Réuni les 20 et 21 juin à Abuja, le premier Sommet économique de l’Afrique de l’Ouest s’est tenu sans les pays de l’Alliance des États du Sahel (AES), ni la Mauritanie. Ce rendez-vous, pourtant conçu pour relancer la coopération économique régionale, a surtout mis en lumière les tensions et le manque de coordination persistants au sein de la CEDEAO.
Le président nigérian Bola Tinubu a ouvertement critiqué le faible volume des échanges intra-africains dans la région, appelant à une coopération plus efficace et à des résultats concrets. Le président béninois Patrice Talon, lui, a dénoncé l’inertie de la CEDEAO, malgré l’existence d’une volonté politique commune : « Ce n’est pas la volonté qui nous manque, mais nous ne parvenons pas à faire aboutir nos idéaux », a-t-il regretté.

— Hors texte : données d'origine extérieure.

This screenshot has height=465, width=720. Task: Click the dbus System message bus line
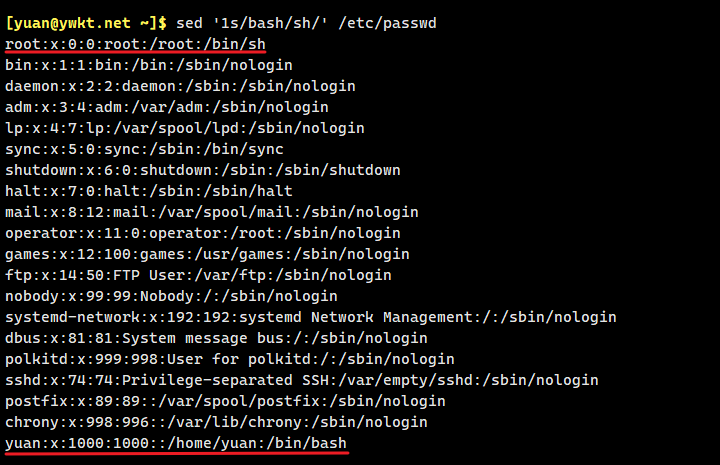(216, 338)
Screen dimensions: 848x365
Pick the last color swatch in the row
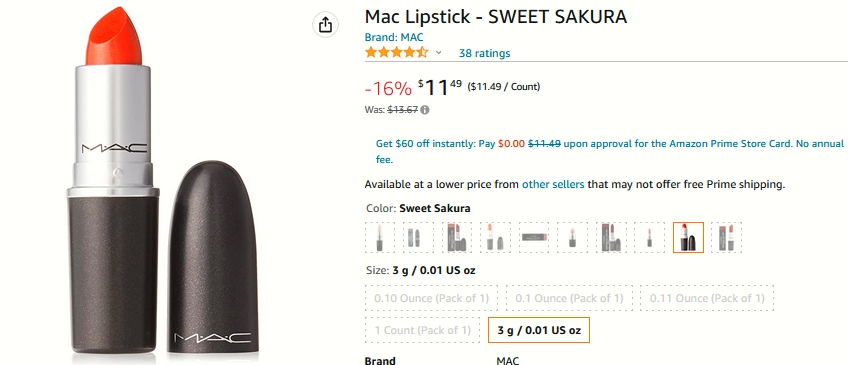click(726, 237)
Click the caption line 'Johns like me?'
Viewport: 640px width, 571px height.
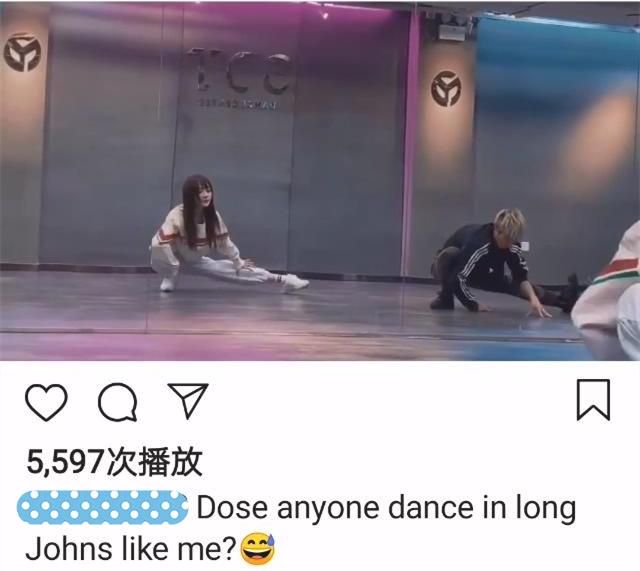point(131,549)
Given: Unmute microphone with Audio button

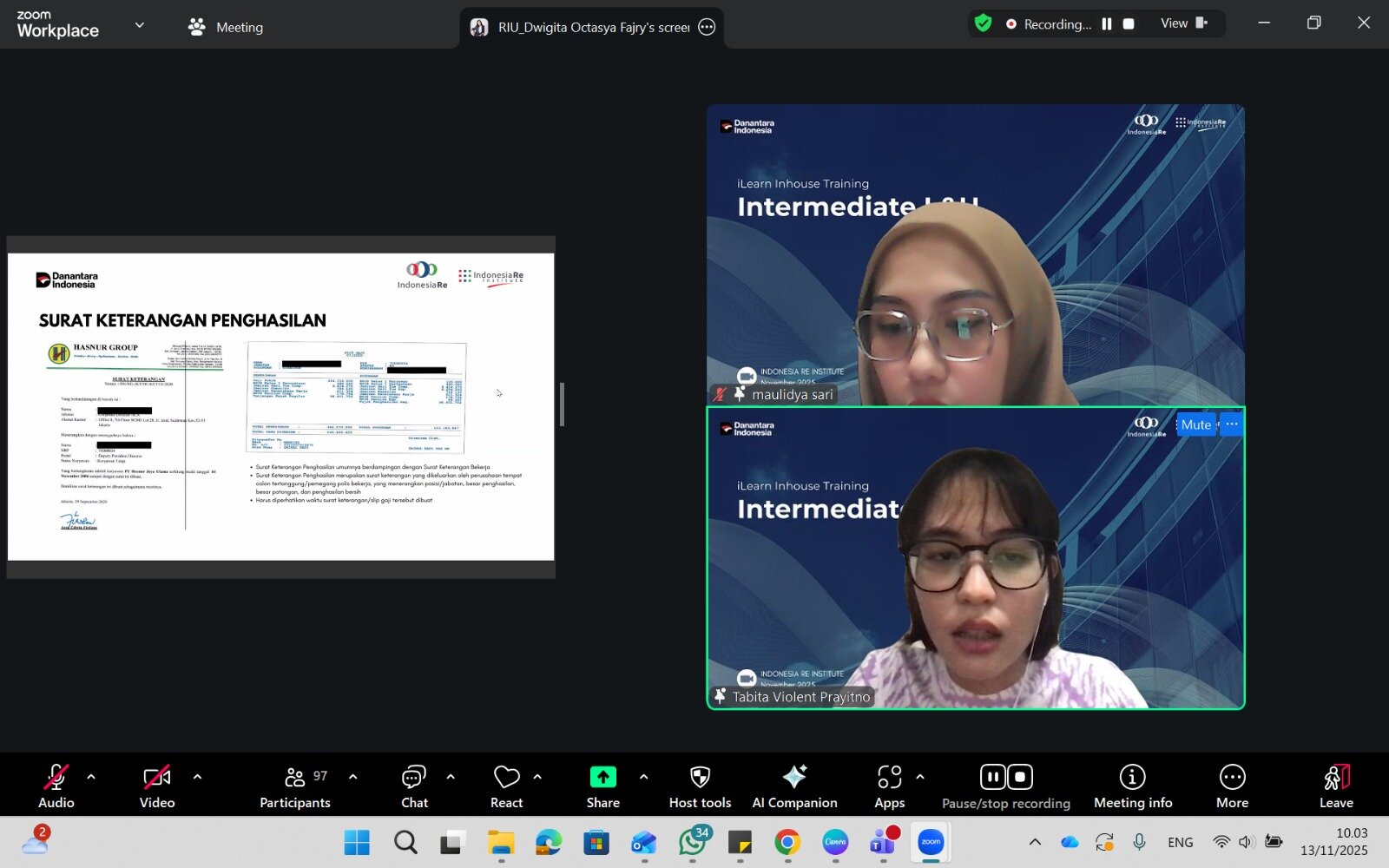Looking at the screenshot, I should pos(56,777).
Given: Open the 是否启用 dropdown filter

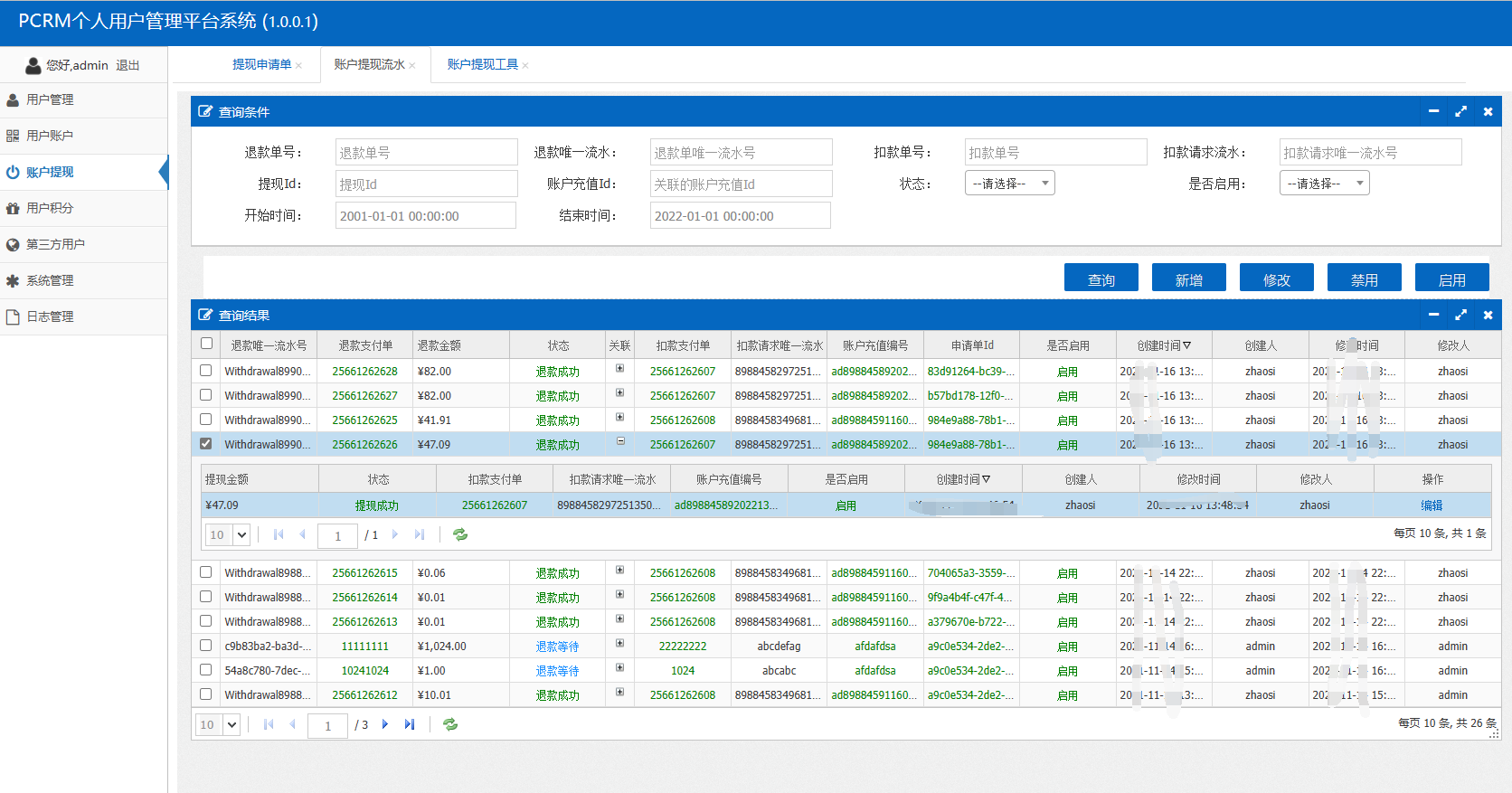Looking at the screenshot, I should pos(1324,184).
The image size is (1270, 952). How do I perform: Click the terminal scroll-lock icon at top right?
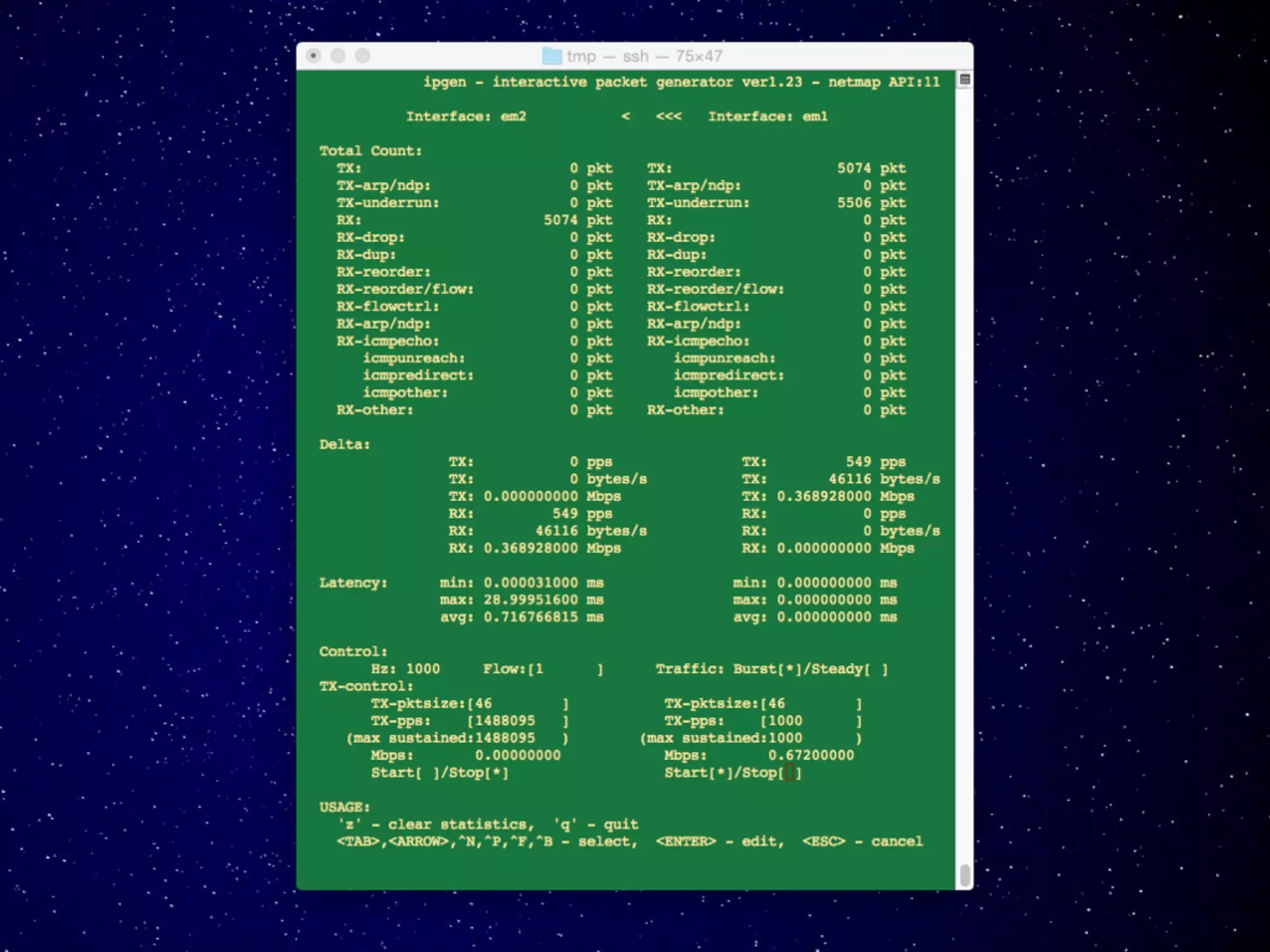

Ce sommet intervient dans un contexte de fracture profonde entre les États membres. Depuis les coups d’État successifs au Mali, au Burkina Faso et au Niger, les relations entre les pays de l’AES et la CEDEAO se sont nettement dégradées. Les régimes militaires de ces trois pays, désormais réunis dans une alliance sécuritaire et politique, ont boycotté la rencontre. La Mauritanie, quant à elle, a décliné l’invitation sans en préciser les raisons. Résultat : le projet d’intégration régionale apparaît de plus en plus fragmenté.
L’exclusion ou le désengagement de plusieurs pays-clés risque de limiter la portée des décisions prises à Abuja. Sans participation de l’ensemble des économies ouest-africaines, toute ambition de relance commerciale ou de construction d’un marché commun reste incomplète. Les appels à une réforme de la CEDEAO pourraient, cependant, ouvrir la voie à une redéfinition de son rôle et de ses mécanismes d’action dans un environnement politique en mutation.
Malgré ces absences notables, le sommet a permis aux chefs d’État et ministres présents de réaffirmer leur attachement à l’unité économique de la région. Le Nigeria, le Bénin, le Ghana, la Côte d’Ivoire et d’autres pays ont convenu de renforcer leurs échanges bilatéraux et de simplifier les procédures douanières. Mais ces engagements, pour l’instant théoriques, ne suffiront pas sans une dynamique inclusive.
Ce sommet d’Abuja marque-t-il la naissance d’une CEDEAO à géométrie variable ? Alors que l’AES continue de se structurer en dehors du cadre communautaire classique, la CEDEAO semble contrainte de repenser son modèle. Si elle veut préserver sa pertinence, elle devra rapidement résoudre ses blocages internes et rétablir le dialogue avec les États aujourd’hui en rupture. Faute de quoi, l’intégration régionale risque de s’enliser davantage.